By Divine Diving
Nestled within the heart of the Coral Triangle is Komodo National Park, a UNESCO World Heritage Site in Indonesia of over 1,700 km2 encompassing 28 islands and some of the most diverse, densely populated marine life on the planet. The area however does not come without its challenges. From the threats of fish stock depletion, tourism impacts and climate change- like so many other coral reefs across the globe- the park and its reefs has been in need of a long-term monitoring program for many years.
Recently, the management team of the Reef Check EcoDiver Training Facility Divine Diving in Komodo began piloting a project that has since made history in the country by being the first organization to have ever been permitted to carry out scientific survey work inside an Indonesian National Park and World Heritage site.
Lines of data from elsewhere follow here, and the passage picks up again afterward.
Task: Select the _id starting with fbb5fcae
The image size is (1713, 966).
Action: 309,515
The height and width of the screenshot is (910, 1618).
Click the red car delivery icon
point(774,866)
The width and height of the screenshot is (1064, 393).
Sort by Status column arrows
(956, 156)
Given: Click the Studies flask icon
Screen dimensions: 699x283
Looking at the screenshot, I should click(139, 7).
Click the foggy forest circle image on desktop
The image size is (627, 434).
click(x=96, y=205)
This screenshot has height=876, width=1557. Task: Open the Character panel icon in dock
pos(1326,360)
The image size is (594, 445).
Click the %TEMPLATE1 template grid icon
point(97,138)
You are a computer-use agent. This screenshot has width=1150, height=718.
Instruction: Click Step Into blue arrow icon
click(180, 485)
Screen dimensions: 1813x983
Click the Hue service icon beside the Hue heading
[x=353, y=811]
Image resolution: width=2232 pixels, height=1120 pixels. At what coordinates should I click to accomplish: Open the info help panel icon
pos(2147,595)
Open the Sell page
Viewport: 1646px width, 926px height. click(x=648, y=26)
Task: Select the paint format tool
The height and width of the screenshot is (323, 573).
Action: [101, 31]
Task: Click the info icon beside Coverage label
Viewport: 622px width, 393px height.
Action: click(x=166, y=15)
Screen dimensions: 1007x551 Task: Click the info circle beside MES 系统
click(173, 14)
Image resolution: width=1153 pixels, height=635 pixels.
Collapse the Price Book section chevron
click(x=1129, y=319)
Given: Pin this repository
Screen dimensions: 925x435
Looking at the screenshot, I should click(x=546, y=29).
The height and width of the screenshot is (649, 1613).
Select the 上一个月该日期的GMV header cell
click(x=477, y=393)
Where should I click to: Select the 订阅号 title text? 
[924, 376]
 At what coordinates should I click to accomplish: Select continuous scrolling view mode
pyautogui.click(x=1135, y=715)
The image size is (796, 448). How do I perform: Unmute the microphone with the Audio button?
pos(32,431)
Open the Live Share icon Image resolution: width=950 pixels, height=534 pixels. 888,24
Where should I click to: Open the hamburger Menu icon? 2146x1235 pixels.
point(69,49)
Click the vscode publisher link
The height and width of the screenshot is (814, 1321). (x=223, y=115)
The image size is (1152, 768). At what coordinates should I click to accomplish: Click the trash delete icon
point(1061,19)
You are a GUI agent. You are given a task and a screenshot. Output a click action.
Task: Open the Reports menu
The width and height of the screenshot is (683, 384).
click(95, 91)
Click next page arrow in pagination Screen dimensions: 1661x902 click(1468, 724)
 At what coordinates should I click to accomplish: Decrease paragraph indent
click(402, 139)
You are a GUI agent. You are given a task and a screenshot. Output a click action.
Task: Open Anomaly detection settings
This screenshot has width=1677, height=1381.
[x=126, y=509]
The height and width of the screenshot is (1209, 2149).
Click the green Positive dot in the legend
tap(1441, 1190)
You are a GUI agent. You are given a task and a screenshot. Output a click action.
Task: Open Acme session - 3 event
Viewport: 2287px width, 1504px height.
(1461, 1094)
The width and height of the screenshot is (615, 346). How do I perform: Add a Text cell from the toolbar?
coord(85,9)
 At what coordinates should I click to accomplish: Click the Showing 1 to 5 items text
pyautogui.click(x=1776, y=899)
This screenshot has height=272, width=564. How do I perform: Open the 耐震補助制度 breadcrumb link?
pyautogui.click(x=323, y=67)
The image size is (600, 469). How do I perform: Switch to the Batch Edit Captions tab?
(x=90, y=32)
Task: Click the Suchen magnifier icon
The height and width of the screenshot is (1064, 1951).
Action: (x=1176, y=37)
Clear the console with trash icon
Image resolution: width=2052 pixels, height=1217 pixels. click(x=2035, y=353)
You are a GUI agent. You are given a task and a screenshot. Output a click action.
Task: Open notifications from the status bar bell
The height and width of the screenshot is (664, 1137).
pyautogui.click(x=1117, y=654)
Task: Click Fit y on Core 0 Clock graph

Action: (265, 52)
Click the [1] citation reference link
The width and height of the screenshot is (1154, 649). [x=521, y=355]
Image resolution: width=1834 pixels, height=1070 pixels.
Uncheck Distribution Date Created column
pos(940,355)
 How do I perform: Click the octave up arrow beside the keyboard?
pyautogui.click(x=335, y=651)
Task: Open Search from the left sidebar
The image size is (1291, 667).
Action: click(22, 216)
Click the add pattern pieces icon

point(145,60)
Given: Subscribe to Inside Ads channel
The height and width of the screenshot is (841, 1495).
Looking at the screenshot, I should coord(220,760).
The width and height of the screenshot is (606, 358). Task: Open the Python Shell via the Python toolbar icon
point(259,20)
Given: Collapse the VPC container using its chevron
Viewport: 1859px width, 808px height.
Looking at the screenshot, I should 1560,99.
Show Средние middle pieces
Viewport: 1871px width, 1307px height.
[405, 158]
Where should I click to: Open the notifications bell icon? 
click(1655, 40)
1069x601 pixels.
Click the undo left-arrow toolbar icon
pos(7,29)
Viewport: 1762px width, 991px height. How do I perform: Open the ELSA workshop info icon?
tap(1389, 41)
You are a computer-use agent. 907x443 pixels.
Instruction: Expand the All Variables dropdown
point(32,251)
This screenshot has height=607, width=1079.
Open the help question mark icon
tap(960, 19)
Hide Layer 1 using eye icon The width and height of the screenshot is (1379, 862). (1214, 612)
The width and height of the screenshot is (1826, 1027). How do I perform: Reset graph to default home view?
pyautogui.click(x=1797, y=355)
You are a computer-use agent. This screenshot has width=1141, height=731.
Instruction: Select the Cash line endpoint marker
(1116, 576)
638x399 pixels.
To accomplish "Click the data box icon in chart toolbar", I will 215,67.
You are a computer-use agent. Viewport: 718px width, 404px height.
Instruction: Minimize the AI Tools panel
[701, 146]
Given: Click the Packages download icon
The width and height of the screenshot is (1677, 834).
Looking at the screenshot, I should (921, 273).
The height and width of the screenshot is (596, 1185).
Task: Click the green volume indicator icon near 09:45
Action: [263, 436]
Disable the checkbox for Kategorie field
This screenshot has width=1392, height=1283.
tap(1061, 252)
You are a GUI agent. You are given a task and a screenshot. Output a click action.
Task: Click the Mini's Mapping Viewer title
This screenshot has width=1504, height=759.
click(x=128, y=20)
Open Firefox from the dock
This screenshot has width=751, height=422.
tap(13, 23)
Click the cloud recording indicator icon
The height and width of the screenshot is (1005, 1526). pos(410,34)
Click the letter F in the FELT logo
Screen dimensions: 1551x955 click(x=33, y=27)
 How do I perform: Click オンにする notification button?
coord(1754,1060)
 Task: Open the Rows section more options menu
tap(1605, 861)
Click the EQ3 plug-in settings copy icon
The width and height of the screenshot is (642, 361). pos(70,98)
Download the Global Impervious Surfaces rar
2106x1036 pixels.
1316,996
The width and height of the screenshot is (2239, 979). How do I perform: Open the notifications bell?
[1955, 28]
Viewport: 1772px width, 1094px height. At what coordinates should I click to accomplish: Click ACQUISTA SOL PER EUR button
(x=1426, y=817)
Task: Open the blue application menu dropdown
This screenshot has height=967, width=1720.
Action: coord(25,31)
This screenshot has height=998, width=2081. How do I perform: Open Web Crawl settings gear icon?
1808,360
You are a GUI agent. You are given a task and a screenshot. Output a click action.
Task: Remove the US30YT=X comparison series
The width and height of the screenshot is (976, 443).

Wholly funded by the forward-thinking tourism authority Bandan Otorita Pariwasata (BOP) for Labuan Bajo, this project is allowing the team to facilitate the training of 10 local Indonesians as citizen scientists and Reef Check EcoDivers, present a knowledge-based workshop for locals, and conduct no less than 56 full Reef Check Surveys over 33 unique sites from March to December.
Marij Aben, Director of Divine Diving and Program Leader for Reef Check Komodo said, “We are incredibly proud to be working alongside both the BOP and National Park Officers, allowing Reef Check to touch the hearts and minds of our local people and to pay-it-forward to Mother Earth.”